Quote:Peter Mandelson responded to Mr Laws’s support for a mansion tax on £2 million-plus houses by *protesting: ‘Surely the rich have suffered enough?’

From the same self-styled Prince of Darkness who declared: "We (Labour) are intensely relaxed about people getting filthy rich".

Mandelson and a Rothschild recently collaborated on a supposedly "fly on the wall" documentary which was, of course, nothing of the sort:

Quote:Mandelson – The Real PM? keeps the prince in the darkness

Hannah Rothschild's portrait of Peter Mandelson leaves our perceptions of the master manipulator intact. Has she failed?


For their surprise screening, the Sheffield documentary festival programmers made an astute choice. Doc-makers like to believe their craft can lay bare truths beyond the reach of other disciplines. What, though, when the camera's turned upon a past master of media manipulation? Will its gaze penetrate the firewall that its subject is bound to throw up? Or will he succeed in demonstrating that this genre too can be spun?

Such was the challenge that Hannah Rothschild took on when she asked Lord Mandelson to let her be a fly on his wall during the slow expiration of the last government. For this joust, she was no mean contender: she has 20 years' experience of construing people both on screen and in print. The terms of engagement weren't bad. She'd have to lay off Mandy's private life (supposedly out of consideration for his partner, Reinaldo), but as much of his political life as lay under his own control would be thrown open to the camera.

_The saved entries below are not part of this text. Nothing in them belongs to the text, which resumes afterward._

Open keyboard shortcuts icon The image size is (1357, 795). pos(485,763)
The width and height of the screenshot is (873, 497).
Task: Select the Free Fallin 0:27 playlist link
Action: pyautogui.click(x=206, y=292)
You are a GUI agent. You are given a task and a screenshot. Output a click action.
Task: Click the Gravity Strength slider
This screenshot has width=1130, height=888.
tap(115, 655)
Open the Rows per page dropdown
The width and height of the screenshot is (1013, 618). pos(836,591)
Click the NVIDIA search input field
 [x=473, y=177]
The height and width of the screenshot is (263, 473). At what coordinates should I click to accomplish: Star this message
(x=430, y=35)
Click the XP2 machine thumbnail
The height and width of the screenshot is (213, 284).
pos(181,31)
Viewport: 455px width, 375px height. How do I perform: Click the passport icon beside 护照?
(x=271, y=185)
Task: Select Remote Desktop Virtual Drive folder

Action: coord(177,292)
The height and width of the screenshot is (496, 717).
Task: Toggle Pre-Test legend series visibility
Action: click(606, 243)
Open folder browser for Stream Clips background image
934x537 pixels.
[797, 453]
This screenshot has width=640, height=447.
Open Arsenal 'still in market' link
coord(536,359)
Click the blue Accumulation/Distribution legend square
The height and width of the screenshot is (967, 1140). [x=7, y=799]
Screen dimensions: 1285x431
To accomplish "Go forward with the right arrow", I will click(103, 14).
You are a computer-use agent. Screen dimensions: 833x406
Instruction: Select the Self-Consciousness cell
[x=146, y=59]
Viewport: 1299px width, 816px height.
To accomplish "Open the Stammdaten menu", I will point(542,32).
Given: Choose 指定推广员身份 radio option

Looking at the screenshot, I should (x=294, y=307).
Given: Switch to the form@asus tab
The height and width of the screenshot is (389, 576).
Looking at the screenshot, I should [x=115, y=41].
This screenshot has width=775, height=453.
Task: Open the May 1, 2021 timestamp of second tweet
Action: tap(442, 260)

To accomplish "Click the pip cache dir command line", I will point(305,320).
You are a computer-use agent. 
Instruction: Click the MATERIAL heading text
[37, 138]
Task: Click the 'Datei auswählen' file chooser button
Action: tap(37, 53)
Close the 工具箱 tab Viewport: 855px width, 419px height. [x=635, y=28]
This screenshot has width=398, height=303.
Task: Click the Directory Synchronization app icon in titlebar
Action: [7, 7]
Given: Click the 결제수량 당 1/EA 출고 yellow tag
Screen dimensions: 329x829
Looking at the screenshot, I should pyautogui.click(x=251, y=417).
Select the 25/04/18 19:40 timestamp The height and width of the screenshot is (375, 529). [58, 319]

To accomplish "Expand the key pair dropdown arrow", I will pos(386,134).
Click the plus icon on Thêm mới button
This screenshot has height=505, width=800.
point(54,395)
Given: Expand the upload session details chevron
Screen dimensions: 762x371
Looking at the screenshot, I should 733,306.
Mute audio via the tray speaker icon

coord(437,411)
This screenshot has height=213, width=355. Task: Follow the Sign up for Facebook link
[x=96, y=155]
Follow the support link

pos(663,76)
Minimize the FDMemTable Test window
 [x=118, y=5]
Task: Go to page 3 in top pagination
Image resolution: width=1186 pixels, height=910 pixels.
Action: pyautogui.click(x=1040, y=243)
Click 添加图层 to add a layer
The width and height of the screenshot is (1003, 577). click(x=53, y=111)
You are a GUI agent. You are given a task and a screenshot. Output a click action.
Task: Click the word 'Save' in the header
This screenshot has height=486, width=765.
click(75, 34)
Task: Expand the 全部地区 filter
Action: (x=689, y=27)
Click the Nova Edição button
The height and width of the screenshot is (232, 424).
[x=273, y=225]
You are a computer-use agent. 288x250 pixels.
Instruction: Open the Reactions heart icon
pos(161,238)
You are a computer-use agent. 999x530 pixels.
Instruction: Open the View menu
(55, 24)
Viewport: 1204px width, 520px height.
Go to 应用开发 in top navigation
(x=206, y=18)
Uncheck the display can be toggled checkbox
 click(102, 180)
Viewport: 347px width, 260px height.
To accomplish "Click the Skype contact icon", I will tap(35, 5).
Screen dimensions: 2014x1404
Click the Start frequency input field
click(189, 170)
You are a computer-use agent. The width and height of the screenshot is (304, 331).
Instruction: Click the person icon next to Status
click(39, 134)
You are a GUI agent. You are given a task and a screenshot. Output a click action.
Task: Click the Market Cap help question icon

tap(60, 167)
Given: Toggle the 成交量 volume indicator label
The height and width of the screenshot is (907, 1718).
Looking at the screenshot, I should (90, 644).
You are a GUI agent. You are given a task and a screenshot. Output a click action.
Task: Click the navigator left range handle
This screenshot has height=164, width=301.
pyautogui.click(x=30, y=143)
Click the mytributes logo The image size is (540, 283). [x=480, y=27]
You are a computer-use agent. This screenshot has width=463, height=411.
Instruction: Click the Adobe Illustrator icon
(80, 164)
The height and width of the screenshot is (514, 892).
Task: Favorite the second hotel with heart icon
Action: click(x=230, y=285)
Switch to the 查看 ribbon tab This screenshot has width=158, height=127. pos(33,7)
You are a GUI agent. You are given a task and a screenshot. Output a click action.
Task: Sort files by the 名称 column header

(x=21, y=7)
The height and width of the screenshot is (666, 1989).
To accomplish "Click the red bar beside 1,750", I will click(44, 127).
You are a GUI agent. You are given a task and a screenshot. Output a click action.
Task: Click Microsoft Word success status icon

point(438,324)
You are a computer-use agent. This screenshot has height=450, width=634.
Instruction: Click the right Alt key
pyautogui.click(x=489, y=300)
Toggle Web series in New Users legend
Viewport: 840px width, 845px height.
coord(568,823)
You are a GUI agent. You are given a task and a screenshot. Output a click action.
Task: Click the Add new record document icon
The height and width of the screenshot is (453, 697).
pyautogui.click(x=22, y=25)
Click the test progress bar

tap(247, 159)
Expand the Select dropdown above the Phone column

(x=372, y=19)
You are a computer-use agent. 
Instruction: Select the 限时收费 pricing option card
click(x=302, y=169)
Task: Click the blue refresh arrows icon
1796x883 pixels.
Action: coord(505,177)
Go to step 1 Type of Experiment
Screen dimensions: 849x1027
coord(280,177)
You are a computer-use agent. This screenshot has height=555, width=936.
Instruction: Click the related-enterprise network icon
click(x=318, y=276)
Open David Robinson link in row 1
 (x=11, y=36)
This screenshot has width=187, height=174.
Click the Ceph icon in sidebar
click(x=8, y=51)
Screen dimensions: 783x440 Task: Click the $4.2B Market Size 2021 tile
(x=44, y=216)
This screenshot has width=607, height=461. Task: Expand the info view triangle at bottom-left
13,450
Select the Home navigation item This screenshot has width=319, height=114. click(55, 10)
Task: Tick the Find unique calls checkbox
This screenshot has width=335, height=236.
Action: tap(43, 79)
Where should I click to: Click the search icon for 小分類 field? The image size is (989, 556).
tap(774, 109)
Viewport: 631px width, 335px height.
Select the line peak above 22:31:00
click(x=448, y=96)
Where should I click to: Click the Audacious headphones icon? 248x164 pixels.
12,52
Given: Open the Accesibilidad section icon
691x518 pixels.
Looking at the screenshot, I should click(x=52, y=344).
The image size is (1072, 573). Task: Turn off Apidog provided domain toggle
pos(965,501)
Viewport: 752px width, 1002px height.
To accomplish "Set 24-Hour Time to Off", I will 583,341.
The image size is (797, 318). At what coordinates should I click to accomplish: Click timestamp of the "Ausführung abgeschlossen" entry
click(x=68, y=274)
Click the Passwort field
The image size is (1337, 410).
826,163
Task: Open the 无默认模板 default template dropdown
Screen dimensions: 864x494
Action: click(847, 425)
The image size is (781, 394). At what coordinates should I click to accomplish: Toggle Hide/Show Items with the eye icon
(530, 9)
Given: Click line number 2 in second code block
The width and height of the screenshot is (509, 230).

Over the eight months up until last June, Rothschild shot 250 hours of footage. From this she constructed Mandelson - The Real PM? The title is deliberately ambiguous. Rothschild calls Mandelson "PM" throughout the film, and wanted to explore both the extent of the Dark Lord's power and the makeup of his soul. He, as she acknowledges, wanted to get her to paint a portrait of himself as he wants the world to see him.

The character who emerges on screen is entirely extraordinary. Mandelson ignores the code of polite fiction behind which other politicians hide. He openly revels in the power he wields, likening himself as a grant-awarding business secretary to a Bourbon prince dispensing bounty. He's convinced of his own superiority to everyone else in sight, and makes no attempt to hide it. Poor Gordon Brown, who out of desperation had begged his long-standing foe to rescue him, is treated like an unruly child. Mandelson has given up on the hair; "I just wonder why he can't tie a tie." This Mandelson is ferociously controlling, permanently disdainful, sinisterly meticulous and merciless to everyone, from dim reporters to his own spin team.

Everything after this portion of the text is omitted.